Pemerintahan Mitha bagai perahu tua yang berangkat dari dermaga dengan layar compang-camping. Ia berlayar tertatih-tatih, dihantam gelombang besar sebelum sempat menjauh dari pantai. Dari mula, kapal ini sesungguhnya sudah retak di lambungnya.
Legitimasi tipis menjadi luka pertama. Satu-satunya calon, namun hanya mengantongi 57% suara. Tonggak kemenangan yang mestinya tegak gagah, ternyata rapuh, bagai menara yang dibangun di atas pasir.
Kursi kekuasaan itu dikelilingi tepuk tangan setengah hati, penuh bisik-bisik sinis tentang betapa tipis dukungan rakyat yang sejati.Koalisi penuh pun dibentuk: 100% anggota dewan dan seluruh partai pemilik kursi digandeng ke dalam gerbong kekuasaan.
Namun, di balik jargon kebersamaan, publik mafhum, harga yang harus dibayar amat mahal. Biaya besar yang tak kasat mata mengikat janji politik: proyek, jabatan, dan konsesi. Semua pihak merasa telah membeli tiket, dan kini menagih kursi di ruang kendali.Di tubuh pemerintahan, retakan terdengar sejak dini. ASN diperlakukan bukan sebagai birokrat profesional, melainkan pion di papan catur politik.
Mutasi ASN yang hampir setahun tak kunjung ditetapkan, menjadi cermin betapa formasi jabatan lebih diwarnai kalkulasi politis daripada asas profesionalisme. Kehati-hatian yang berlebihan justru memupuk kepanikan, dan ketidakpastian melahirkan ketidakpercayaan.
APBD yang minus menjadi kayu lapuk penyangga rumah besar ini. Janji-janji kampanye yang berbaris panjang menunggu ditepati, sementara kas daerah kerontang. Akibatnya, power sharing semakin timpang, perjalanan pemerintahan semakin gamang, arah semakin tak tentu.Di luar pagar, gema “tagih janji” terdengar setiap hari. Rakyat, relawan, dan partai koalisi bersuara keras. Semua merasa berjasa, semua meminta prioritas. Tagihan itu mengikuti langkah Mitha ke mana pun ia melangkah, bagai bayang-bayang yang tak pernah mau pergi.Sementara itu, publik menyaksikan ironi lain. Proyek pembangunan di Brebes kian timpang: di satu sisi, banyak proyek dibiarkan lewat penunjukan langsung yang rawan kepentingan; di sisi lain, masyarakat desa justru swadaya membangun jalan. Bukan karena kesadaran, melainkan karena merasa dikhianati—janji infrastruktur tak kunjung ditepati.Citra politik terus dipoles setiap hari.

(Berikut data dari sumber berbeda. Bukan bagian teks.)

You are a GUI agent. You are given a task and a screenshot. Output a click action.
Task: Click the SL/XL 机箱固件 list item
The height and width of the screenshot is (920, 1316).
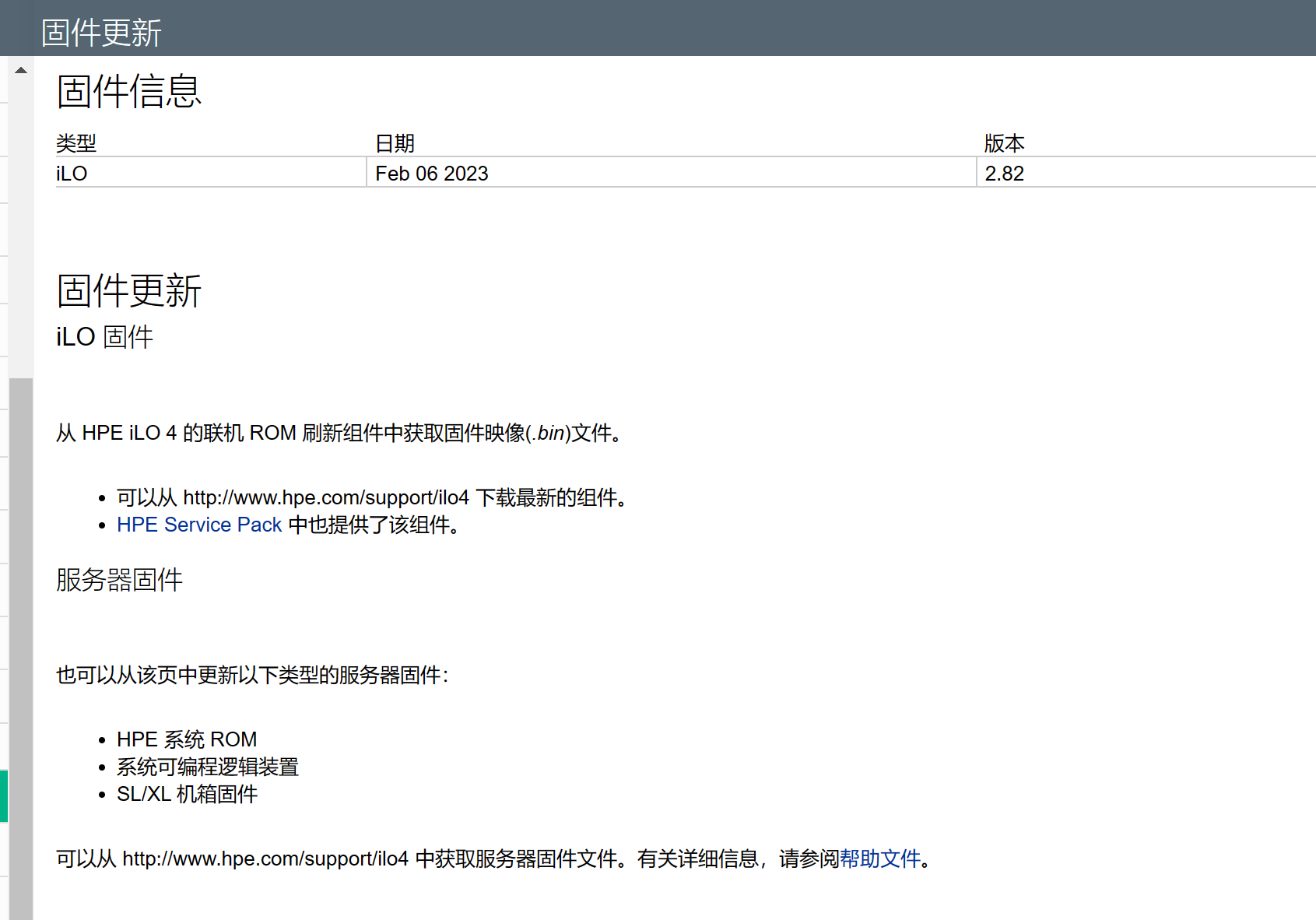click(x=186, y=794)
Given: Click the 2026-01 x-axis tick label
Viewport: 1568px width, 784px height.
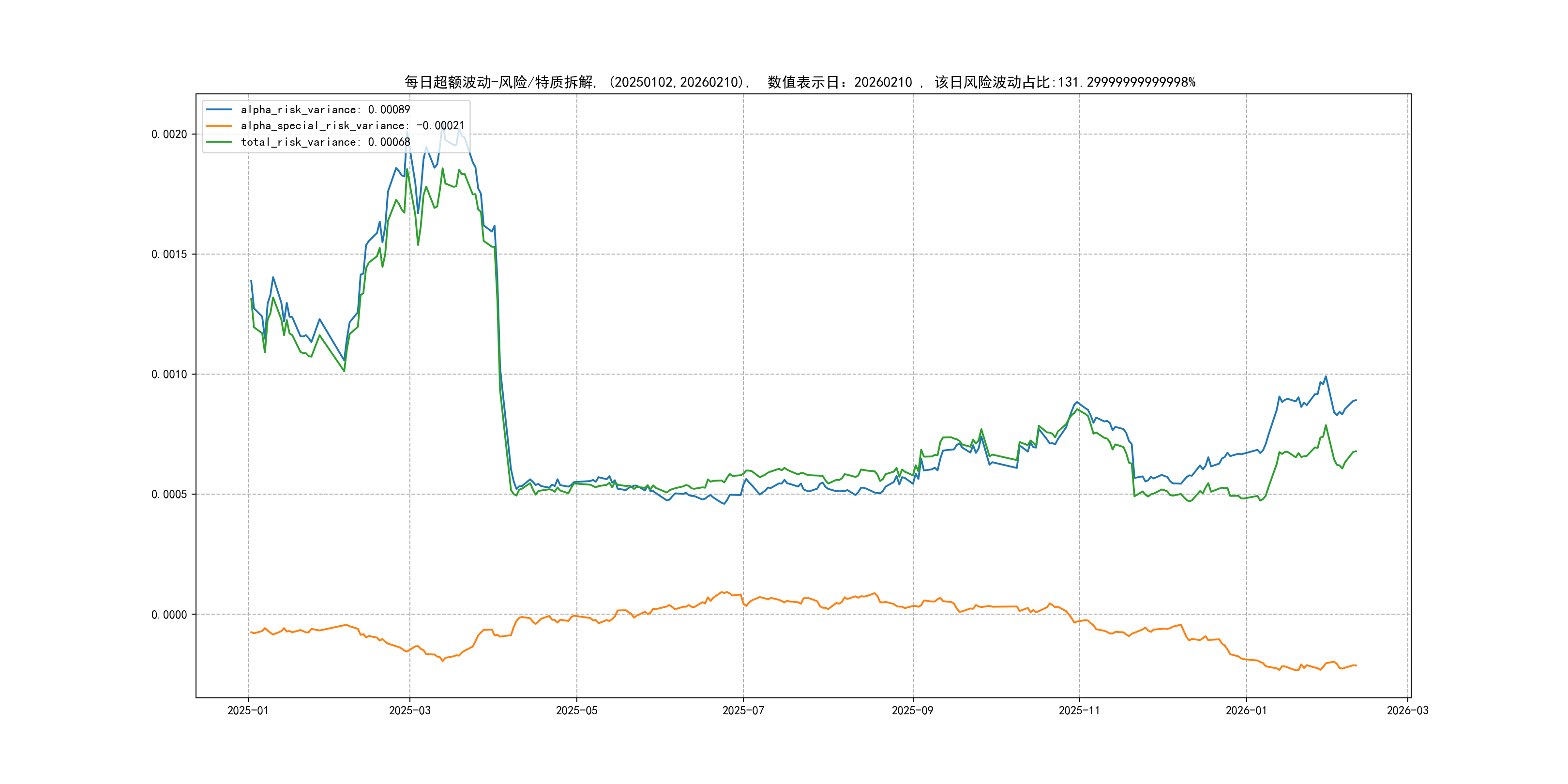Looking at the screenshot, I should (x=1246, y=710).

Dinas diwajibkan aktif bermedsos, seolah-olah pencitraan bisa menutupi kenyataan. Namun, masyarakat sudah cukup cerdas: mereka bisa membedakan antara tayangan kamera dan kerja nyata. Maka, barisan kekecewaan perlahan tumbuh, berubah menjadi barisan sakit hati yang mulai melangkah, mencari ruang untuk bersuara.Ngurus satu perusda saja, PDAM Tirta Baribis, sudah menimbulkan banyak perkara. Rangkap jabatan, tumpang tindih kewenangan, hingga kisruh internal yang tak kunjung reda. Bagaimana mungkin mesin besar birokrasi bisa berjalan bila mesin kecil saja macet total?Perjalanan Sekretaris Daerah pun penuh kegamangan.
Dari status Plh, naik ke Pj, lalu kini digiring ke seleksi, seolah-olah pemerintah sendiri tak punya kepastian tentang siapa yang layak dipercaya. Semua ini hanya memperkuat kesan: pemerintahan ini berjalan dalam keraguan dan kebimbangan, bukan dalam keyakinan.Lebih getir lagi, nama Mitha sendiri sempat disebut-sebut dan dipanggil KPK dalam pusaran kasus.
Betapapun narasi pembelaan digaungkan, bayang-bayang hukum itu tetap menempel. Publik pun semakin yakin, ada yang busuk di balik layar panggung kekuasaan.Maka, perjalanan ini bukanlah arung yang gagah. Ini adalah zaman pemerintahan yang penuh retakan, tabrakan kepentingan, dan aroma nepotisme yang menyesakkan udara Brebes. Jika dibiarkan, perahu bernama Brebes ini akan karam sebelum sempat menyeberangi samudra janji yang dulu dielu-elukan.